Northwestern University Robert R. McCormick School of Engineering and Applied Science

Advanced Manufacturing Processes Laboratory

Operating System for Cyber-Physical Manufacturing


The motivation for this project is to develop a cyber-physical manufacturing network that provides seamless integration, access and visibility into geographically distributed manufacturing resources. Such an operating system would leverage recent strides in control of discrete-event systems, especially in supervisor synthesis for resource allocation systems, to guarantee desired behavior of manufacturing resources while managing:

  • job flow through the system;

  • discrete optimization for scheduling manufacturing resources in such systems;

  • distributed factory automation frameworks and standards such as IEC-14699 for implementation in the form of communicating function blocks; and

  • emerging standards such as MTConnect for implementing drivers to hardware manufacturing resources.

The integration of these concepts and tools into a single system along with a strategy for permitting hierarchical synthesis will allow scalability of the cyberphysical manufacturing network. Further, the operating system will be developed for use by both, manufacturing service providers and users, thus leading to a framework that provides conceptual and implementation coupling between key entities in the network.


Fig. 1: A three cell manufacturing system with shared resources on network,
which allows portable control and digital system management

In this project, we are developing an operating system and network structure in which providers of manufacturing services and users of these services interact digitally, with a high degree of automation, to complete manufacturing transactions.

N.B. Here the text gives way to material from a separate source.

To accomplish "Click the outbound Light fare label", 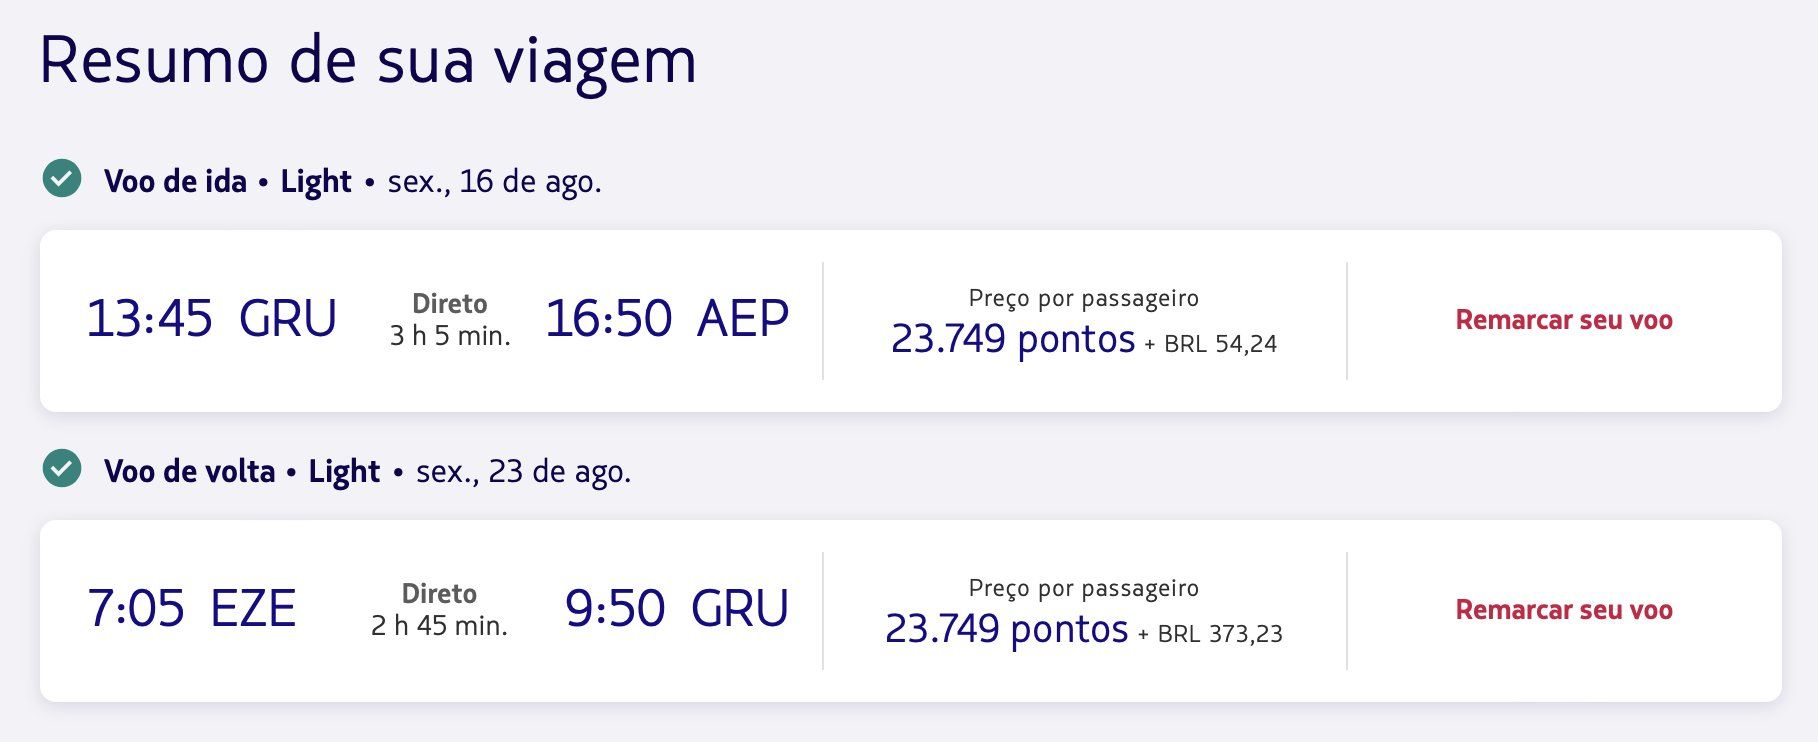I will tap(316, 182).
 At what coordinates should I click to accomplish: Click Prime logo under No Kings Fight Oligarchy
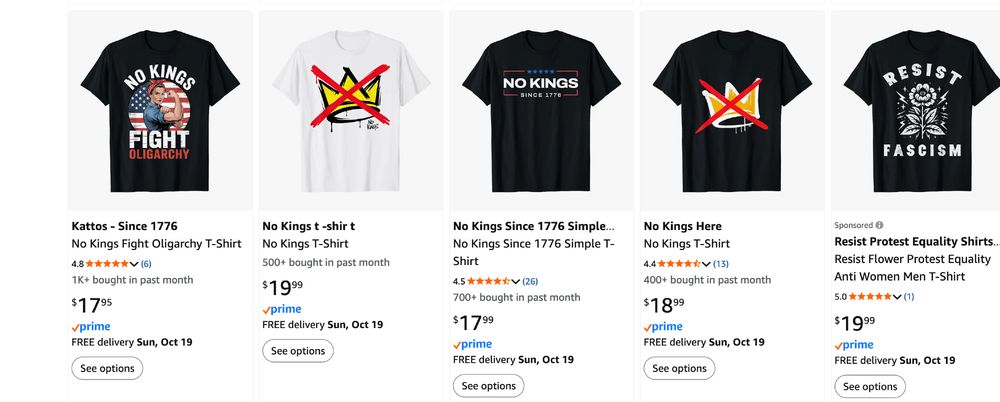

From a provider’s perspective, such a framework would safely (with respect to intellectual property, information, and hardware) expose appropriate state and capabilities/capacity information on available manufacturing resources, and accept and execute user-generated manufacturing instructions. Further, it gives the provider tools for economically managing the complexity and costs that accrue from interacting with multiple users in potentially short, one-time transactions.

From a user’s perspective, this framework provides the means to seamlessly access the desired manufacturing capacity from multiple providers in the network; manage and coordinate the logistics and flow of physical jobs in the network; and verify the services provided by each vendor in the network.

Fig. 2: Partitioning of efforts in architectural design of system

A critical component then, is an operating system that manages both, the manufacturing ‘resources’ for the provider and the manufacturing ‘jobs/processes’ for the user, while controlling the interaction between jobs and resources.

From an overall business perspective, this framework creates the digital platform for (a) economically constructing and managing dynamic supply networks, (b) unlocking unused and inaccessible manufacturing capacity, (c) broadening the manufacturing ecosystem by allowing artisanal producers, small-manufacturers and others to participate in industrial supply chains, and (d) enabling new business models based on cyber-physical manufacturing.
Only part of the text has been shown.